Глава девятнадцатая

Я хотел увидеться с ней, так или иначе покончить со всем, и в доме тетушки я нашел ее в огромном белом зале: она ждала меня. Все заливал свет. В нем она оставалась безо всякой тени, подобная белой статуе в галерее; непостижимая.

— Я пришел, — сказал я.

Планировал сказать: «Потому что мне больше нечего делать во всем мире». Но не сказал, а только смотрел на нее.

— Ты пришел, — повторила она.

Ни капли эмоций — ни в голосе, ни в глазах. Будто я для нее ничто, будто я не человек, а портрет. Что ж, все верно: я — портрет, она — статуя.

— Я все сделал, — сказал я наконец.

— И что тебе нужно?

— Ты знаешь, — ответил я. — Мне нужно получить…

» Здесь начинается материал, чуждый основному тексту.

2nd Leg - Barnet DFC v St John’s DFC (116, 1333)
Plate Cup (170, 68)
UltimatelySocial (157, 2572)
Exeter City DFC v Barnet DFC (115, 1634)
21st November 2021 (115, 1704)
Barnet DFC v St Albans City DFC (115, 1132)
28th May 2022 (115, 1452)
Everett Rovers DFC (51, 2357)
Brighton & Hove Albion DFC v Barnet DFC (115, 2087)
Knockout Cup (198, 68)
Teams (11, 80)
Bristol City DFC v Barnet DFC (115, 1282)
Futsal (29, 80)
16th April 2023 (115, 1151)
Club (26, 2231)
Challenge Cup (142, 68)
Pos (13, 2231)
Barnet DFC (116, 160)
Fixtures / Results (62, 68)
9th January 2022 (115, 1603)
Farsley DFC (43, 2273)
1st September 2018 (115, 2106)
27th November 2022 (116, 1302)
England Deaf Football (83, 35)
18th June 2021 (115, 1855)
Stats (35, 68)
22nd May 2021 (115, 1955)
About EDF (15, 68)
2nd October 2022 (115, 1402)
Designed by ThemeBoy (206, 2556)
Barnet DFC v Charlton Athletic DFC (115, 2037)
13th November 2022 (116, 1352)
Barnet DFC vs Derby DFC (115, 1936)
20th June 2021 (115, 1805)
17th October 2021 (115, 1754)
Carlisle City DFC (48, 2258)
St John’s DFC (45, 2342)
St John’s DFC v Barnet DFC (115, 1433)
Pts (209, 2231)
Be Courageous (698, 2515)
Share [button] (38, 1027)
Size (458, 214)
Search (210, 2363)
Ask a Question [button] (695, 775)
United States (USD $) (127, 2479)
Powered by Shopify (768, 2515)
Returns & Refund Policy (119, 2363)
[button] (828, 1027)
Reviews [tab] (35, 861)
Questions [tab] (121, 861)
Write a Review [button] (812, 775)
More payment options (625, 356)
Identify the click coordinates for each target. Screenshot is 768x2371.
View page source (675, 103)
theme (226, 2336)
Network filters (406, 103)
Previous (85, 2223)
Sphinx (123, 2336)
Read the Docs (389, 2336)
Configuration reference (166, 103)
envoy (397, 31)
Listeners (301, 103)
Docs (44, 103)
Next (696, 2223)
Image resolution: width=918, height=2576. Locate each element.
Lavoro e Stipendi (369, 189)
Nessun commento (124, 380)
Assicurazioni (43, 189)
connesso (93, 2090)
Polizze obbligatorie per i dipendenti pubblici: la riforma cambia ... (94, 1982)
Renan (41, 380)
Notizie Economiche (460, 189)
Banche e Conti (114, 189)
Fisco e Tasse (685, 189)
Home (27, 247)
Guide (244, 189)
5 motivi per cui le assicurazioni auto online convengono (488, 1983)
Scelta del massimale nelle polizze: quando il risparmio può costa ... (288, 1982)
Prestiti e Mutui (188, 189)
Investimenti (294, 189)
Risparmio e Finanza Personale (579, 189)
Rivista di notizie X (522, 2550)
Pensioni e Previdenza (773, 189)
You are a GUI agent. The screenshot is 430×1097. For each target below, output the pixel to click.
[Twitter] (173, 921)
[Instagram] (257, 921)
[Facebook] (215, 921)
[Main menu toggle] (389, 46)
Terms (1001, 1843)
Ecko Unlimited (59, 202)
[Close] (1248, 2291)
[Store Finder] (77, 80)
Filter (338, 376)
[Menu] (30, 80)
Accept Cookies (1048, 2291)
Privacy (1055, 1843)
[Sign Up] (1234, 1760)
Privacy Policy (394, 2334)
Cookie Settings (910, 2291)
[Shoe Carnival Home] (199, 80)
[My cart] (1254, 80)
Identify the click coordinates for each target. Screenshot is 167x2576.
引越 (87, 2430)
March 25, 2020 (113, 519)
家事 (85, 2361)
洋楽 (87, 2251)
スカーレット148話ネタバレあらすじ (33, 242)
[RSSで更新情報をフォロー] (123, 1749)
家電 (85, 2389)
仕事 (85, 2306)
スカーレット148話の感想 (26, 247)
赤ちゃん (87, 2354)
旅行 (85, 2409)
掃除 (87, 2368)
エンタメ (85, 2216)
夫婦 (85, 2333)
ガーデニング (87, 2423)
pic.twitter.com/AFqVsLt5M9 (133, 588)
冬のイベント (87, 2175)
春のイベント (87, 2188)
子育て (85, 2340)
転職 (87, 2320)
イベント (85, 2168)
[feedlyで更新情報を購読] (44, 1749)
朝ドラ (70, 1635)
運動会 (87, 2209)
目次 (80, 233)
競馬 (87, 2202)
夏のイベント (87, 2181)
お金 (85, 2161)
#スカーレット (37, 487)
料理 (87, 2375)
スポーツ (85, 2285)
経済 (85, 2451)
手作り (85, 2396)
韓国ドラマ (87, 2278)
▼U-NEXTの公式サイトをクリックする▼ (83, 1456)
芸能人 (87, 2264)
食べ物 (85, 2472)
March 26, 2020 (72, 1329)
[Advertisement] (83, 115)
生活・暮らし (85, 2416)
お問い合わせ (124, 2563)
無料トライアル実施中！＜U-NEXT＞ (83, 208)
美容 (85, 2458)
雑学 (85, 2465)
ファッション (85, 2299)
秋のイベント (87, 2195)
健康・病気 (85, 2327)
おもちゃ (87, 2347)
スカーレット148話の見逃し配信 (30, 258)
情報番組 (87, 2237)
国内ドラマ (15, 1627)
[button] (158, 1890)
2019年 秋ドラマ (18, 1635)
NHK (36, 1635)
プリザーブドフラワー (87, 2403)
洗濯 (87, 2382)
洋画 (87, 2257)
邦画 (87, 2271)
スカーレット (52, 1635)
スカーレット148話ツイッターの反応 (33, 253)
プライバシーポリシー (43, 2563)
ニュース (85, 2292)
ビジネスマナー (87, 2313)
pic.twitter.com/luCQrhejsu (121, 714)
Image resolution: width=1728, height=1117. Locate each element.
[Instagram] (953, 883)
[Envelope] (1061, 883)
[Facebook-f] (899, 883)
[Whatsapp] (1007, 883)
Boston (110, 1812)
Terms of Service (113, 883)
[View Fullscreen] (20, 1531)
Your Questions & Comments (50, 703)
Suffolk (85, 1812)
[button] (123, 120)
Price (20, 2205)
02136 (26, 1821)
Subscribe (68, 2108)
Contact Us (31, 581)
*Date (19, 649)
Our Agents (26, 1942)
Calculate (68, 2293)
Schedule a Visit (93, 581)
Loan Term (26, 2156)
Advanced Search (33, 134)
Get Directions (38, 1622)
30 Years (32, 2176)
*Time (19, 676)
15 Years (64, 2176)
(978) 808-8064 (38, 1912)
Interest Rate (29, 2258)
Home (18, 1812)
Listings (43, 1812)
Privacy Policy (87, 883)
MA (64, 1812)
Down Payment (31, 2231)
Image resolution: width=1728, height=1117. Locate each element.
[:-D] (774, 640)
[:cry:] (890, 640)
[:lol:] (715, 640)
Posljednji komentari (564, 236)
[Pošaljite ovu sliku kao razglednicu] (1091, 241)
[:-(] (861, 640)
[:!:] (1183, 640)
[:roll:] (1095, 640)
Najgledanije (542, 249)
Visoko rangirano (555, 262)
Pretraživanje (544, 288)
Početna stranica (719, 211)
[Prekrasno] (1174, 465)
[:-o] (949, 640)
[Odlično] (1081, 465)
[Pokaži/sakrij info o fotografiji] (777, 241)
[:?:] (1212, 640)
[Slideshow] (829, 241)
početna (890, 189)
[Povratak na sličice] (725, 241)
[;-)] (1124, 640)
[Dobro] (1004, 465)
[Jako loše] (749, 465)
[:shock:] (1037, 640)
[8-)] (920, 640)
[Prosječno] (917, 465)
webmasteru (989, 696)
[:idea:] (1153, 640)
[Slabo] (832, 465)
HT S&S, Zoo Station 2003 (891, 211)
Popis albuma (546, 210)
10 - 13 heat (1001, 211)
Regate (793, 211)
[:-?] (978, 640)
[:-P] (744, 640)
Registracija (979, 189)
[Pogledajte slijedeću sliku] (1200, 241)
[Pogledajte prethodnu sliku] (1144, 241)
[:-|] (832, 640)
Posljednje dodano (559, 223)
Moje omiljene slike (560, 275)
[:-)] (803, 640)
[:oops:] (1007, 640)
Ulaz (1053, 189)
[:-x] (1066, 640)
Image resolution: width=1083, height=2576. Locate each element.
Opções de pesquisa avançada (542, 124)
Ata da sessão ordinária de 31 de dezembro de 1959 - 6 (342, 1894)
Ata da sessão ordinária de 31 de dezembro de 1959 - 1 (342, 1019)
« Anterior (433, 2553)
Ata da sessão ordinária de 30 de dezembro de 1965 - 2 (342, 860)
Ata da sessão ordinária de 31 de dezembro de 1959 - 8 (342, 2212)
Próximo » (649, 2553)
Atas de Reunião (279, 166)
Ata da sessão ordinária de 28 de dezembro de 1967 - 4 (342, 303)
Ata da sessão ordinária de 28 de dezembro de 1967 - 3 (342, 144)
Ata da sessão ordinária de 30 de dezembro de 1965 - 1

Подходящее слово не шло. Либо «награду», либо «заслуженную плату». И вдруг она посмотрела на меня. Все равно как если бы ко мне обернулась Венера Милосская. Заговорила, как если бы заговорила статуя, как если бы заговорил человеческим языком похоронный колокол, бесстрастно извещая о чьей-то кончине.

— Ты не сделал ничего, — сказала она. — Ничего.

— И все-таки, — ответил я, — это я стою в сердце всего.

— Ничего, — повторила она. — В сердце всего, да; но это сердце машины.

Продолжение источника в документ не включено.